- [Your goal]: From the records below, please repeat exactly the line that has "Viewport: 2576px width, 1448px height.", the line that has "Click the US West (Oregon) region value", and every line between them, and nothing else.

- [Saved entries]:
....................

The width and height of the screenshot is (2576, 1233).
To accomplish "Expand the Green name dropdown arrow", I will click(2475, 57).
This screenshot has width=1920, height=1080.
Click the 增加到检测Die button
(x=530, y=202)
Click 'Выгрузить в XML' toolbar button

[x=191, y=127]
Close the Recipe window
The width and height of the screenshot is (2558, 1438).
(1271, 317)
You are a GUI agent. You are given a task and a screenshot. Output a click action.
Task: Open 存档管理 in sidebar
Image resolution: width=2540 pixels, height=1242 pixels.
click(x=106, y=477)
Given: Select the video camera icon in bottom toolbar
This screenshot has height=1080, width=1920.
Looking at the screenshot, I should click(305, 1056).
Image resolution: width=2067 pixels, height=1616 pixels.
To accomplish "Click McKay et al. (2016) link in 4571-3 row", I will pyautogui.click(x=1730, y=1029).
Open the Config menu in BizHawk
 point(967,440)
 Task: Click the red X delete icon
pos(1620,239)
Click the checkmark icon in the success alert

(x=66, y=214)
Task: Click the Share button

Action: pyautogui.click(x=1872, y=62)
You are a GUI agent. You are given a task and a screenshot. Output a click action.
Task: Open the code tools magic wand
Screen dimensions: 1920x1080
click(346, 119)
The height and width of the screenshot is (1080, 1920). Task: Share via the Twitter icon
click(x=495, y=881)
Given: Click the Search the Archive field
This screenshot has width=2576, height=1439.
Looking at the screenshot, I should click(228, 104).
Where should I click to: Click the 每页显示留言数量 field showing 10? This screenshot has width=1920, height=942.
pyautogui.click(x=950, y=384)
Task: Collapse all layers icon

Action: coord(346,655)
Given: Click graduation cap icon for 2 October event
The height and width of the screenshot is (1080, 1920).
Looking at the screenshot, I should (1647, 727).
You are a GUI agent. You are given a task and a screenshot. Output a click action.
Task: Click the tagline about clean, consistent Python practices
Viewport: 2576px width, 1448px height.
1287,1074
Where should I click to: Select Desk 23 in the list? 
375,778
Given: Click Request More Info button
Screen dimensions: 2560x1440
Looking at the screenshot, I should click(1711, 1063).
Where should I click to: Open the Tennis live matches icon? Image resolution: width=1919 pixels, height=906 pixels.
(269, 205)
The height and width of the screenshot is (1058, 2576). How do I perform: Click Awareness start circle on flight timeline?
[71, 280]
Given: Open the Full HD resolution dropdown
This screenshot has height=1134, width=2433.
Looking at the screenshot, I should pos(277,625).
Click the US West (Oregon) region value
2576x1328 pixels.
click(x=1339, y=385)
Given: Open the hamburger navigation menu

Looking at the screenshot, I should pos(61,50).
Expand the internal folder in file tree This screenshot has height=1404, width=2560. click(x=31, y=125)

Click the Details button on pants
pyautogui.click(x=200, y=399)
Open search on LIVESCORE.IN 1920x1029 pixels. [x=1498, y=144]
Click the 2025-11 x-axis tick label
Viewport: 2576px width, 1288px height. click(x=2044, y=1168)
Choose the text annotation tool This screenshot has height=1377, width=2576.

....................

- [Result]:
Viewport: 2576px width, 1448px height.
1287,1074
Where should I click to: Select Desk 23 in the list? 
375,778
Given: Click Request More Info button
Screen dimensions: 2560x1440
Looking at the screenshot, I should click(1711, 1063).
Where should I click to: Open the Tennis live matches icon? Image resolution: width=1919 pixels, height=906 pixels.
(269, 205)
The height and width of the screenshot is (1058, 2576). How do I perform: Click Awareness start circle on flight timeline?
[71, 280]
Given: Open the Full HD resolution dropdown
This screenshot has height=1134, width=2433.
Looking at the screenshot, I should pos(277,625).
Click the US West (Oregon) region value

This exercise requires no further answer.